De gloedvolle capriolen worden afgewisseld door een intense, warme toon.
De klankrijke g-snaar weet zij een diepbronzen klank te ontlokken. In de
grote cadens in het openingsdeel trekt zij wel alle virtuoze registers open,
maar niet zonder de grandeur volop kansen te geven: zelfs het tweede thema
uit het openingsdeel van Beethovens op. 61 komt hier duidelijk uit de verf.
Het middendeel verzandt niet in plakkerige frases (tempovoorschrift: adagio
expressivo), maar behoudt de nodige frisheid door snedig articuleren in
andante-tempo. De finale wordt door haar met spitse bravour raak getypeerd.

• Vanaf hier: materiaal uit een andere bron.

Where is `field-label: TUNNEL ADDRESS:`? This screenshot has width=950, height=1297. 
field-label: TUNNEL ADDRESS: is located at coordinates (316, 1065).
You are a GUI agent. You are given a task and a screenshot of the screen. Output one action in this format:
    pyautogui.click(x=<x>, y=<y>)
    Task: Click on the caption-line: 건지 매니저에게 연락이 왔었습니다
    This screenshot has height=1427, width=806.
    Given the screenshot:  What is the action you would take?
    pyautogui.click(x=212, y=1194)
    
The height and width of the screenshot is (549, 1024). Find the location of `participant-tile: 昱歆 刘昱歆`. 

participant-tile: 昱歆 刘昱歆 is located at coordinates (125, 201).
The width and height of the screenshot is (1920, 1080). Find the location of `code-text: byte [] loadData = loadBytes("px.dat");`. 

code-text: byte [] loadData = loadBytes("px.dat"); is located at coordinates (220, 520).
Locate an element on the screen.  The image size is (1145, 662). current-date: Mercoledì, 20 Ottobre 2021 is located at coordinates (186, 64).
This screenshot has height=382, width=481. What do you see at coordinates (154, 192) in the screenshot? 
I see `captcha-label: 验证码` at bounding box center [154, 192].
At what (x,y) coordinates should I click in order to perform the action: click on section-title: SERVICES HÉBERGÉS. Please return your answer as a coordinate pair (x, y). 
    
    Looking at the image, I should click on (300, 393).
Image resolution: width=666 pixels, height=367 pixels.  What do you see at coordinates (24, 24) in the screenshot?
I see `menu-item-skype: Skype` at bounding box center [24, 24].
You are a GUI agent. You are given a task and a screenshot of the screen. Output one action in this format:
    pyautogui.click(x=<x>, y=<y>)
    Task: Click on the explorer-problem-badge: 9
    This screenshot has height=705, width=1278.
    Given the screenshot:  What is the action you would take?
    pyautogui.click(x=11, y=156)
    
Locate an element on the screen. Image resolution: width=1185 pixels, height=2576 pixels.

Na een zeer geslaagde Havanaise met een zwoel en enigszins melancholiek
begin, en in het vervolg ritmisch scherp afgekaderd en gepassioneerd, is
op. 83 het sluitstuk dat er wezen mag. Een onwaarschijnlijk mooie, diep
doorleefde introductie en een echt capricieus middendeel, waarin virtuoze,
glinsterende violistiek wordt afgewisseld door een zangerige toon die ook
emotioneel ver reikt. Sawallisch begeleidt niet alleen trefzeker en alert,
maar ook met giusto, waarbij het eruptieve karakter bepaald niet wordt geschuwd.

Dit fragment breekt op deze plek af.